## EXERCISE DETAILS
The copy you produce must repeat each record exactly and contain no pictures.

[Excerpts from a dataset]

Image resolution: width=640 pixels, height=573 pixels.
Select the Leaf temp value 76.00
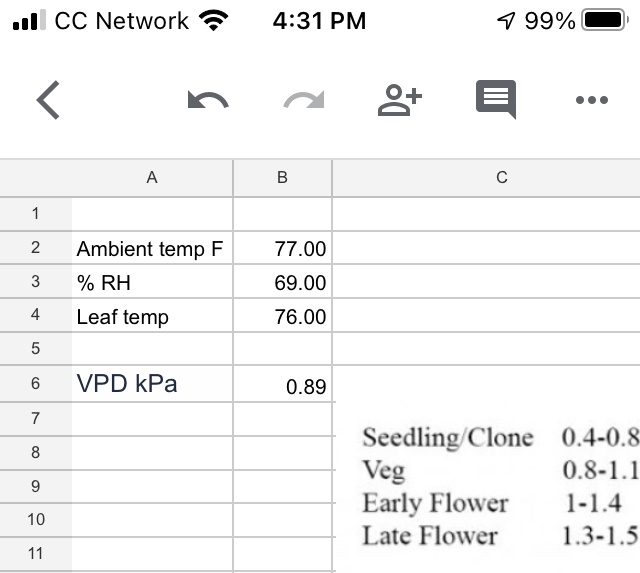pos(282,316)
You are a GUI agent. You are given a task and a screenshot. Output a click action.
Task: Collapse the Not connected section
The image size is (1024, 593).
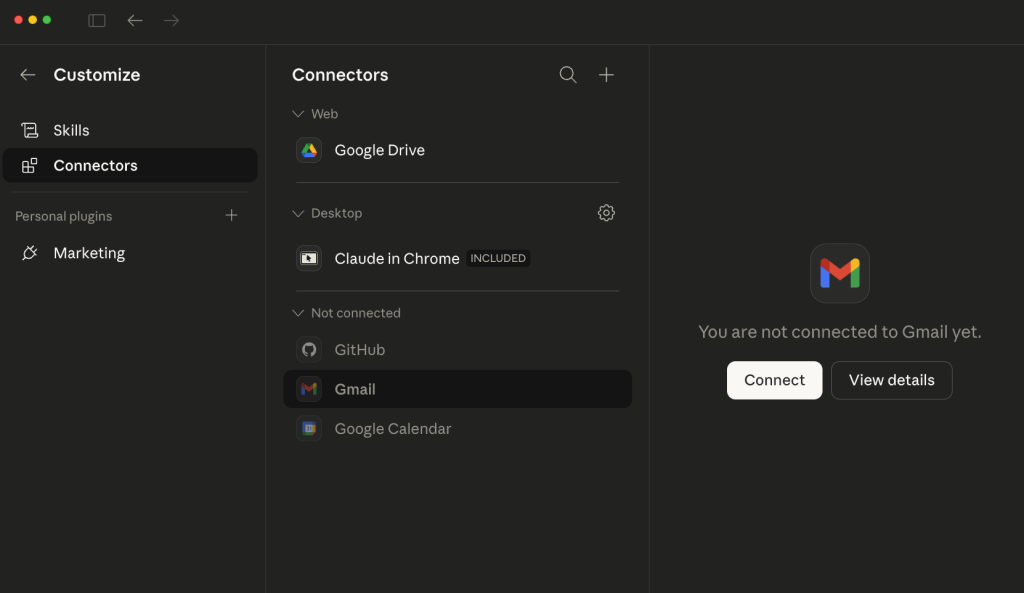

## ANSWER BOX
Image resolution: width=640 pixels, height=573 pixels.
Select the Leaf temp value 76.00
pos(282,316)
You are a GUI agent. You are given a task and a screenshot. Output a click action.
Task: Collapse the Not connected section
The image size is (1024, 593).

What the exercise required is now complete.